==== Text block
License
Agreement

EWA TECHNOLOGIES INC. LICENSE AGREEMENT

IMPORTANT: This is a legal agreement (the "Agreement") between you (the "User") and EWA 
Technologies Inc. and its parent company, Electronic Warfare Associates, Inc., with its principal place 
of business at Herndon, Virginia, U.S.A. ("EWA").  It is important that you read this document before 
opening the accompanying package containing the software (the "Software") or using the Software. By 
opening the sealed package and/or using the Software, you acknowledge that you have read this 
Agreement and agree to be bound by its terms. If you do not agree, promptly return the unopened 
Software and accompanying items to EWA for a full refund of the amount, if any, paid by User to EWA for 
license of the Software.

1. License Grant: EWA grants you a non-exclusive, non-transferable, limited license to use the copy of the Software, and 
accompanying materials enclosed in this package (collectively the "Product") on the Designated Computer (as defined 
below) subject to the terms and conditions set forth in this Agreement. You may transfer the Software to the Designated 
Computer provided you keep the original Software solely for backup or archival purposes.  "Designated Computer" for any 
Software means the single computer processor that is owned or controlled and operated by User and designated as the 
computer processor on which the Software will be used.  All rights not expressly granted to User herein are retained by 
EWA.
========
→ **Exercises**
A. Translate this sentence from the license agreement into Spanish: "All rights not expressly granted to User herein are retained by EWA."
B. Please carry the license agreement forward, picking up after its final sentence.
==== Supplied material
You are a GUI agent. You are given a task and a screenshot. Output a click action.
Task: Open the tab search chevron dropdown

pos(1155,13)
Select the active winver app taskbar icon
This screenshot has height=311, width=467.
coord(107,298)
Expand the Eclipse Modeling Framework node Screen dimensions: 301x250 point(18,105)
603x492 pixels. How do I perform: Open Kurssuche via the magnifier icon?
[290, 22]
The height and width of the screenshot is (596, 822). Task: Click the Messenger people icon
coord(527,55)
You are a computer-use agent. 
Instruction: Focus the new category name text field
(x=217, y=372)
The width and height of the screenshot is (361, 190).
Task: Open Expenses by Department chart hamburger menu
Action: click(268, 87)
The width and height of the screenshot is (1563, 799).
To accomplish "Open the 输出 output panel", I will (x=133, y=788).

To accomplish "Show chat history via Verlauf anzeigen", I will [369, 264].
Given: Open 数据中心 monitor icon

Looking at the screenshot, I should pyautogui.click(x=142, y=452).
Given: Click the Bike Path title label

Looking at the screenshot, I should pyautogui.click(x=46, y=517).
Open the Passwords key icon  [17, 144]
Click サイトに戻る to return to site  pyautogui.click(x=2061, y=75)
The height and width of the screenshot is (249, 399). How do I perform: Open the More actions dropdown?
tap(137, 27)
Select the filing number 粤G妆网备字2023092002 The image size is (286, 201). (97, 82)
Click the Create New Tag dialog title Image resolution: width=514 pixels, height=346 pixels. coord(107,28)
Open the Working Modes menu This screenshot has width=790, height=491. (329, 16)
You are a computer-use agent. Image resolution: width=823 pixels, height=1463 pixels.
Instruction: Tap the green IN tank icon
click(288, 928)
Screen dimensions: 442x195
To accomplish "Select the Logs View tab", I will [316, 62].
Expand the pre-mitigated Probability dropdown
========
→ **Task answers**
A. Todos los derechos que no se otorgan expresamente al Usuario en el presente documento son conservados por EWA.

B.
2. Ownership: All rights, title and interest to the Software, and accompanying materials related to the Software, and any 
proprietary information contained on the media, are owned by EWA and are protected by copyright, trademark and trade 
secret law and international treaties. You acquire only the right to use the Software and accompanying materials related to the 
Software during the term of, and subject to, this Agreement. You agree not to develop separate software applications of any 
kind derived from the Software, the User's documentation, or any other proprietary information of EWA. Any rights, express 
or implied, in the Software and accompanying materials, and any proprietary information contained in the media are reserved 
by EWA, except as expressly specified in this Agreement. You must treat the Software like any other copyrighted material 
except as otherwise provided under this Agreement. You agree not to remove, deface or obscure EWA's copyright or 
trademark notices and/or legends or proprietary notices on the Software and/or accompanying materials, and/or contained in 
or on the media.

3. Copies and Modifications: You may make one copy of the Software solely for back-up purposes, provided that you 
reproduce and include all copyright/proprietary rights notice(s) on the copy. You may make copies of any of the 
documentation included in the Product for your internal use only. You may not nor may you assist another to, modify, 
translate, convert to another programming language, decompile, reverse engineer or disassemble any portions of the Product. 
Except as otherwise provided by this agreement, you may not copy the Software. You agree to notify your employees 
and/agents who may have access to the Software of the restrictions contained in this Agreement and to ensure their 
compliance with such restrictions.

4. Taxes: User shall be liable for and shall pay all charges and taxes (local, state and federal), including all sales and use 
taxes, which may now or hereafter be imposed or levied upon the license or possession or use of the Software, excluding, 
however, taxes based on EWA's income.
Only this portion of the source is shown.